(Dataset excerpts begins)

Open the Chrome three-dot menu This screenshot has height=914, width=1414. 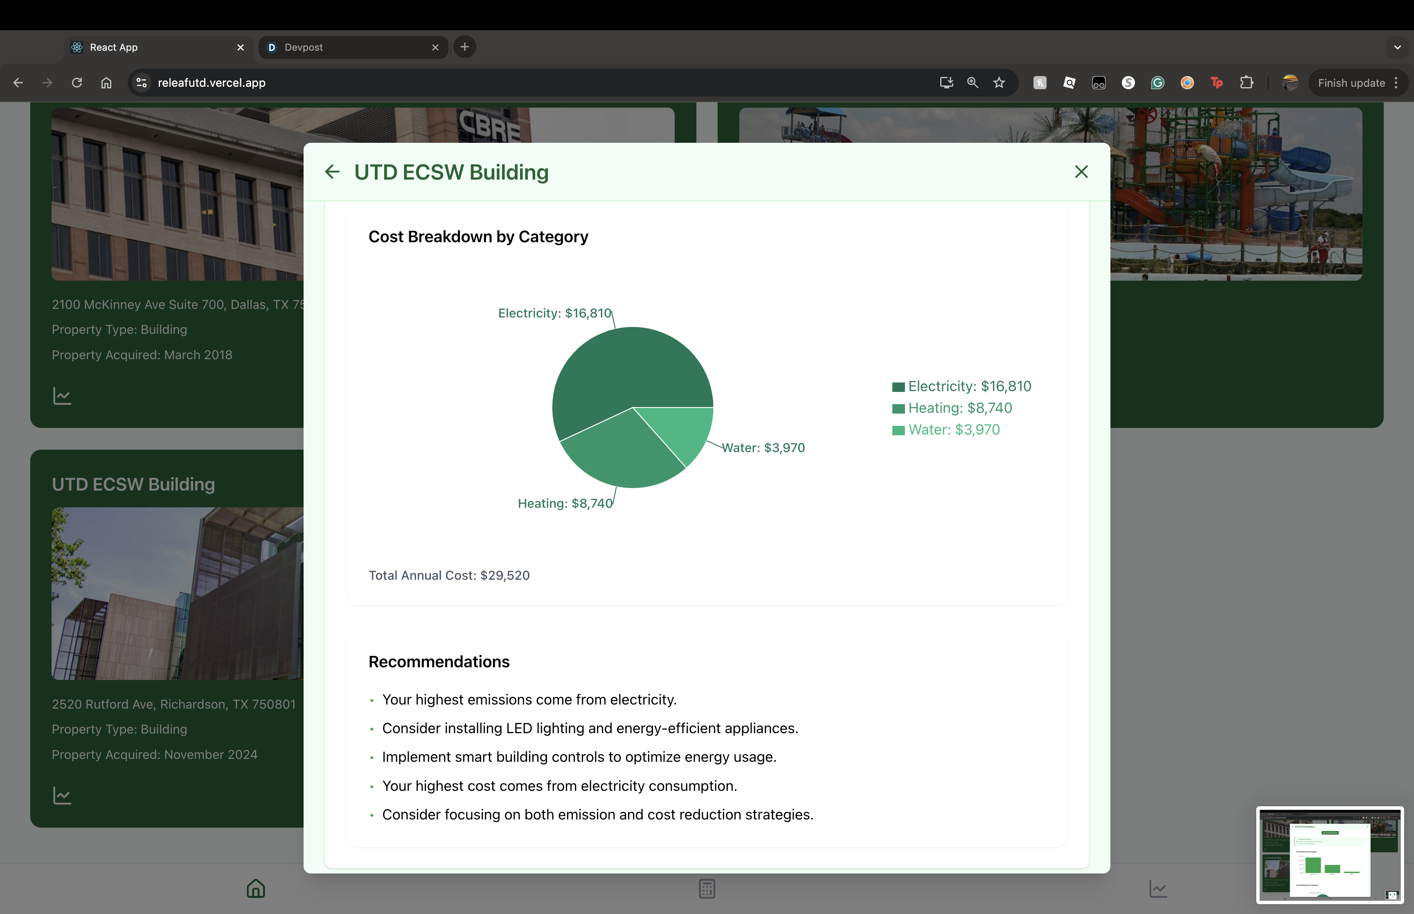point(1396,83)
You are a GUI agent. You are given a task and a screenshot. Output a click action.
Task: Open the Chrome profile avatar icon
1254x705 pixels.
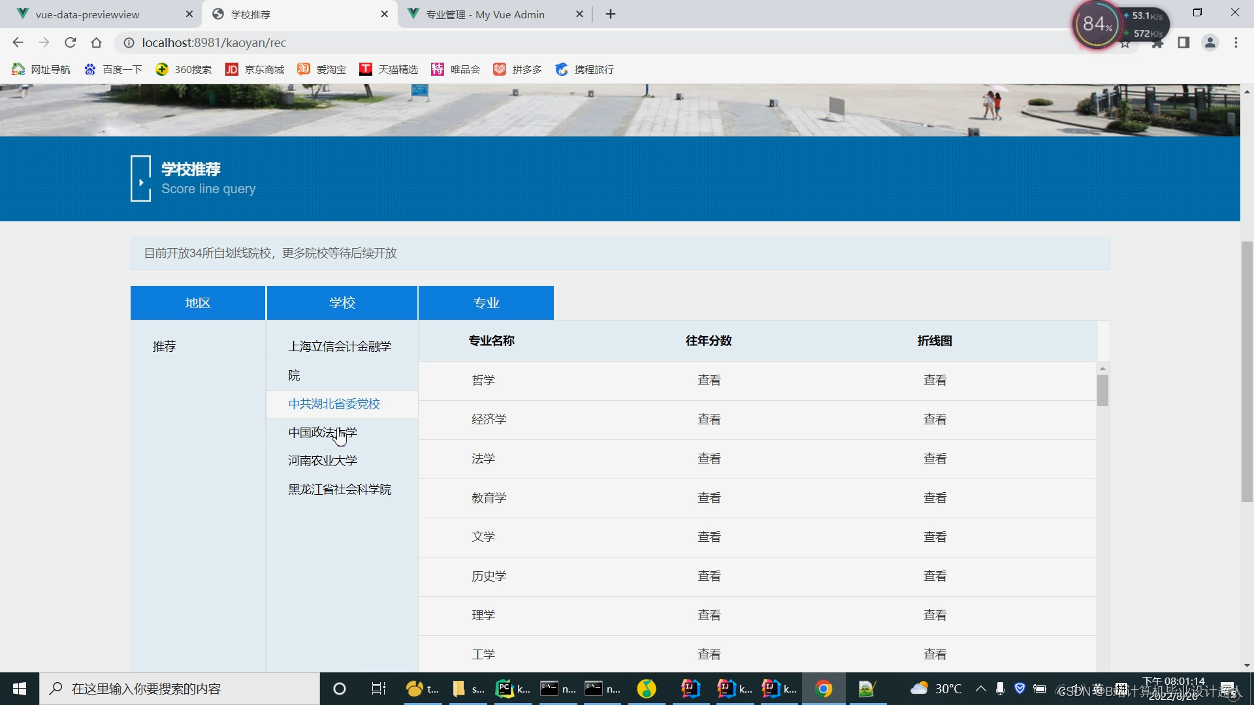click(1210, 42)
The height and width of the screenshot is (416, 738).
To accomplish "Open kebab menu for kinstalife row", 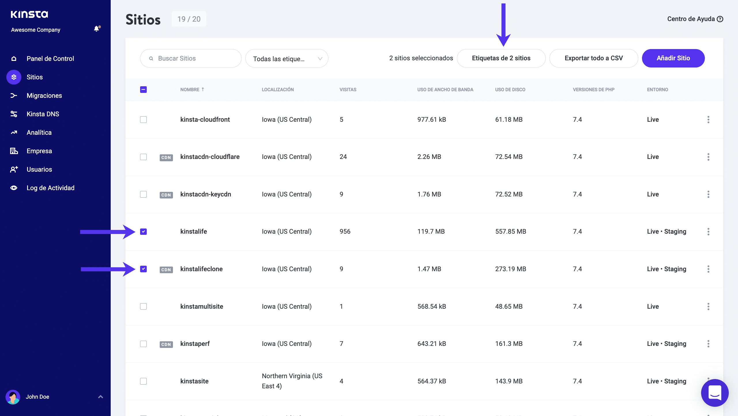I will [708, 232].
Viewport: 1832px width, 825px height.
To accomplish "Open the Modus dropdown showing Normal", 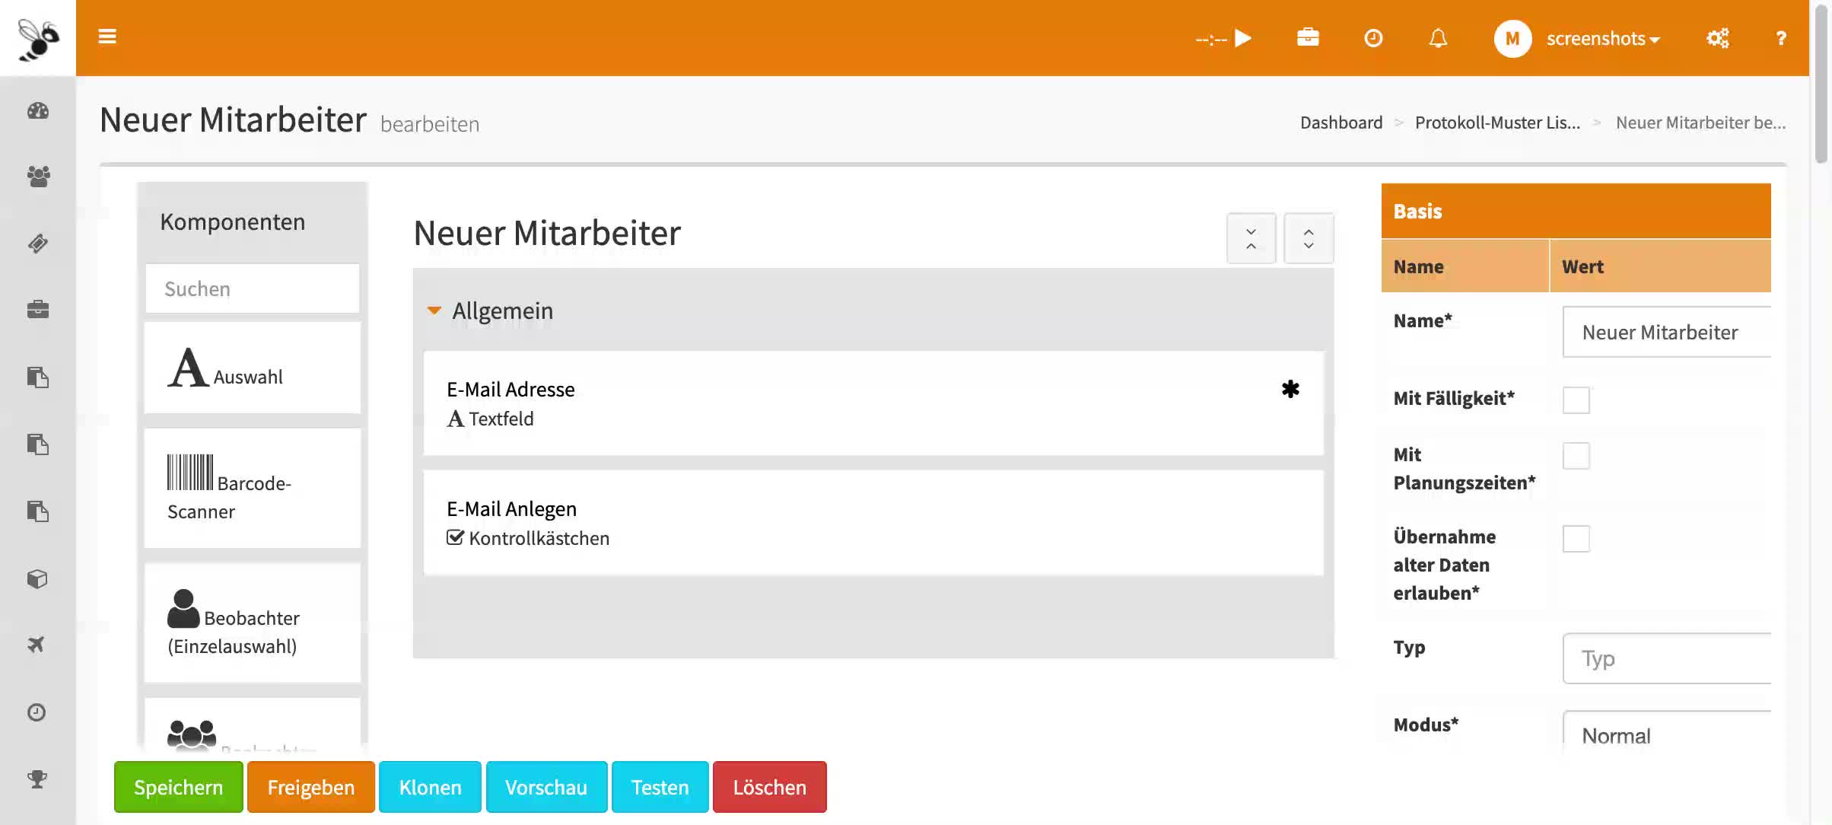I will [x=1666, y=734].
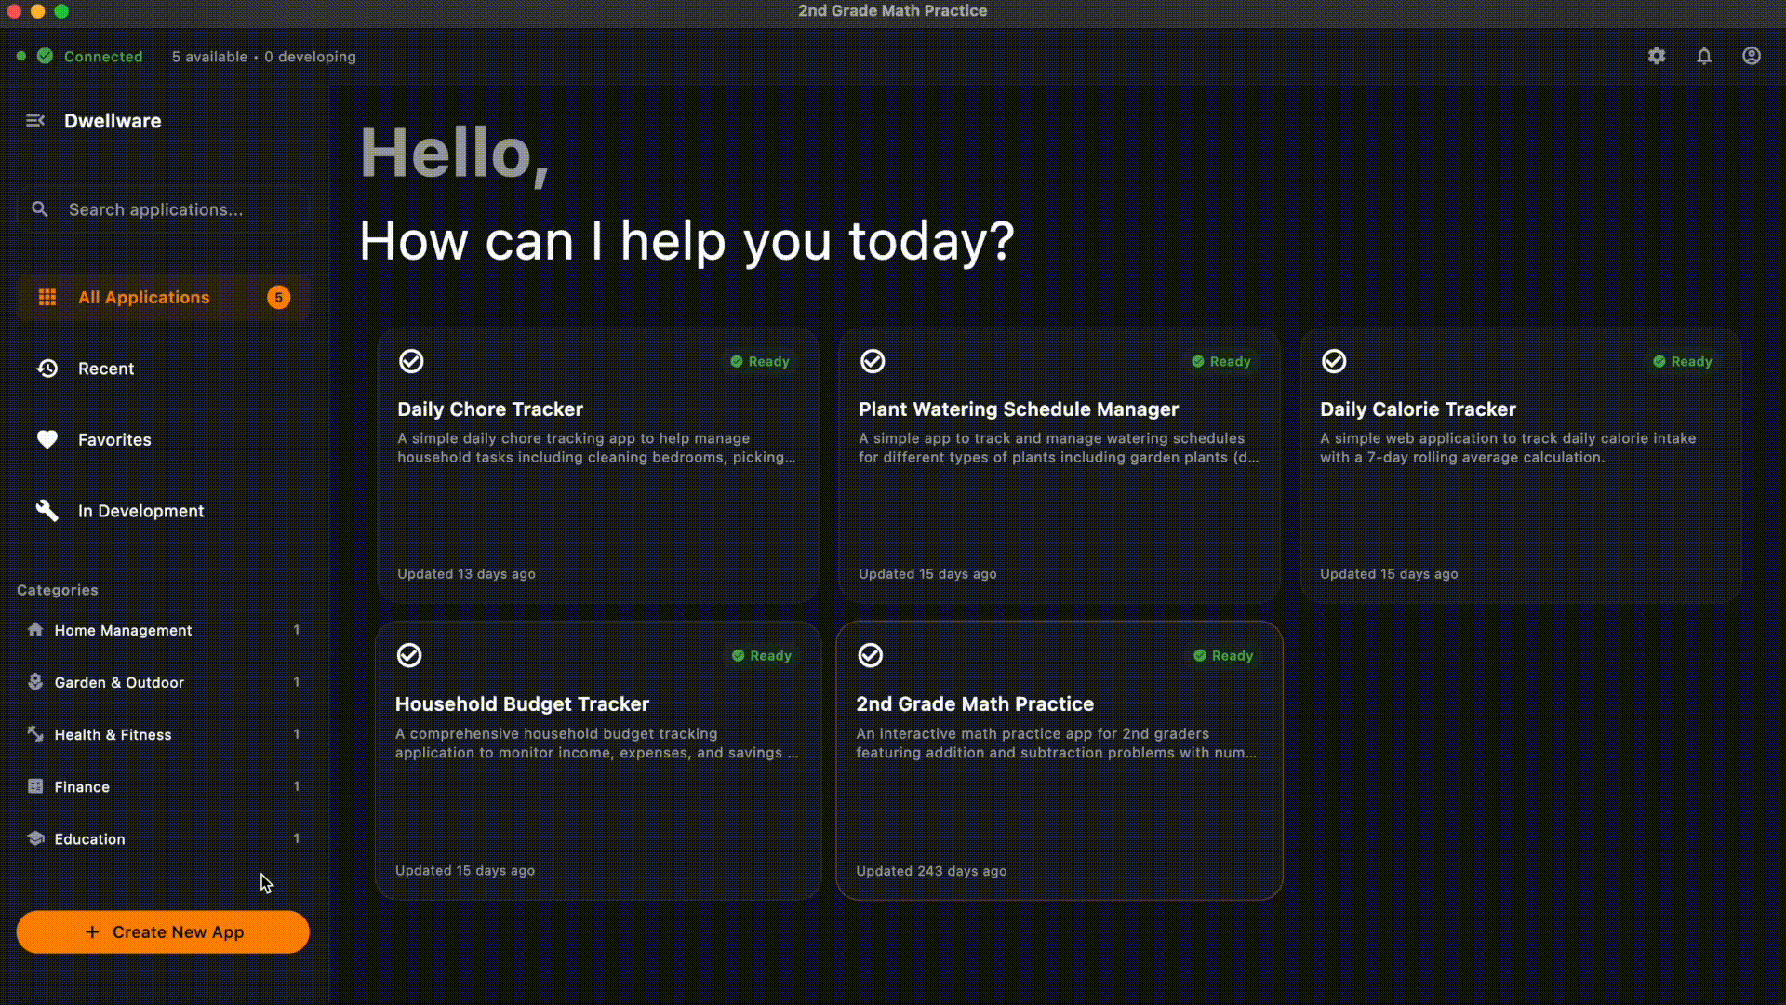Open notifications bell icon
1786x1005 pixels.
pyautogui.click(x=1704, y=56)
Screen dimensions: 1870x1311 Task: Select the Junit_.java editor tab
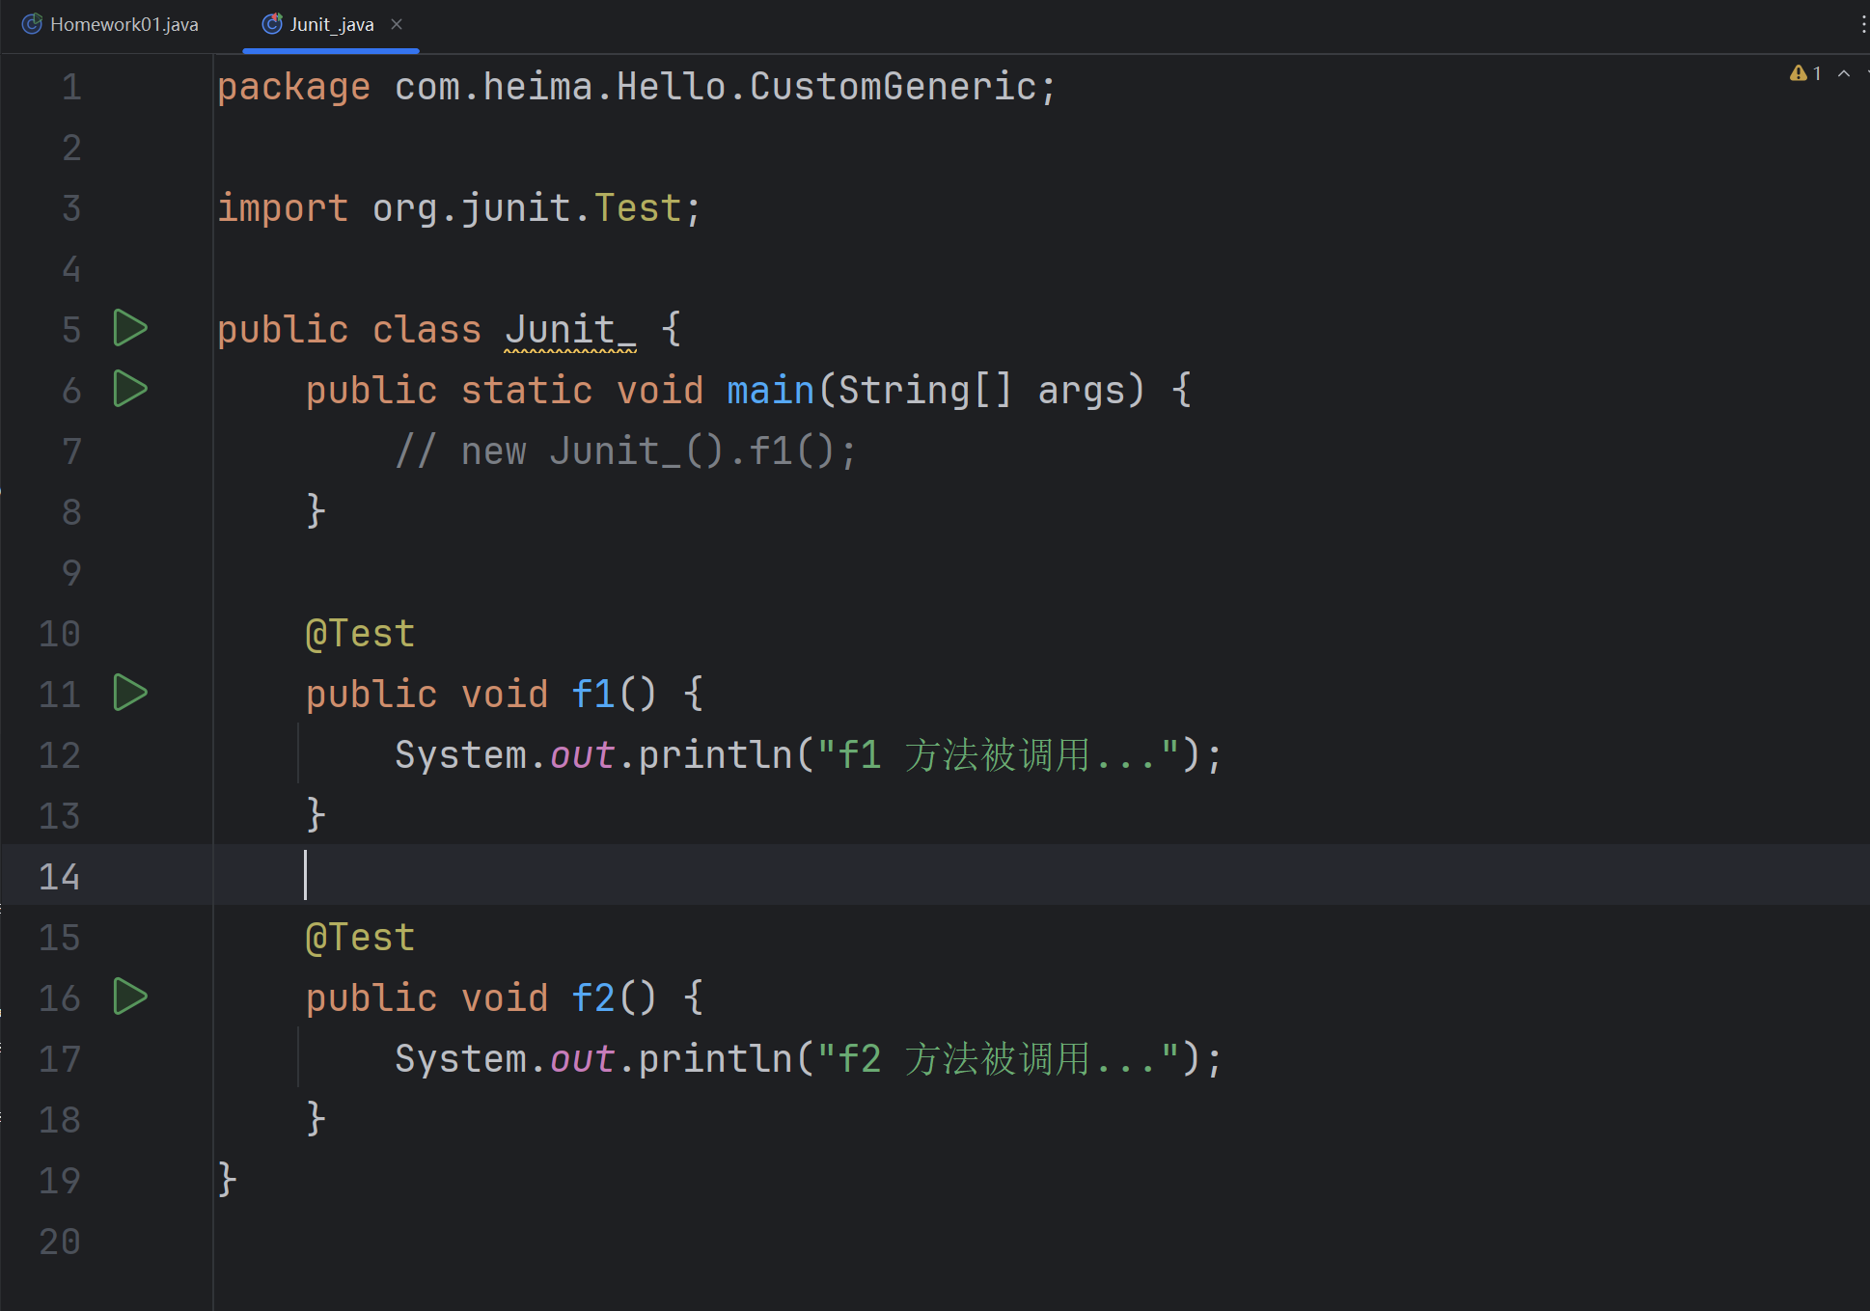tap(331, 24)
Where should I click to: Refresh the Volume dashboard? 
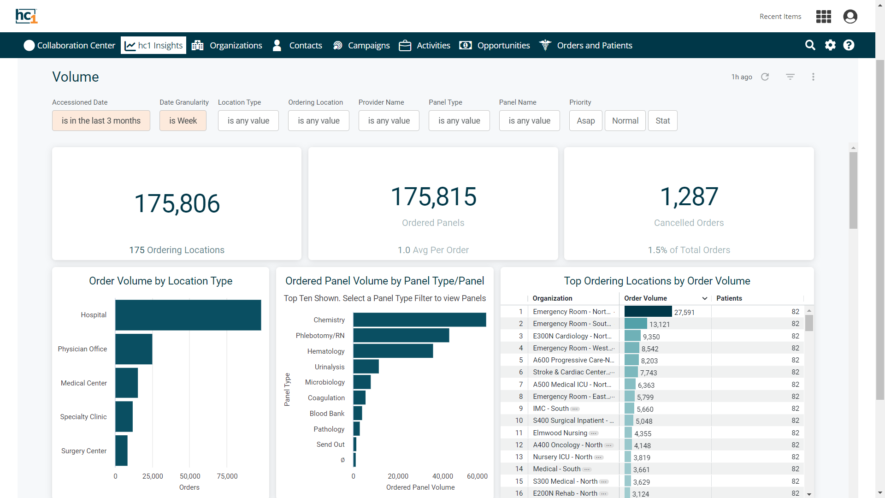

(Dataset excerpts ends)

> Your assignment
All lines from the one containing "Screen dimensions: 1870x1311" through the final line of the records are to be retyped exactly; no other lines and no pictures are to be included.

> Written solution
Screen dimensions: 1870x1311 Task: Select the Junit_.java editor tab
tap(331, 24)
Where should I click to: Refresh the Volume dashboard? 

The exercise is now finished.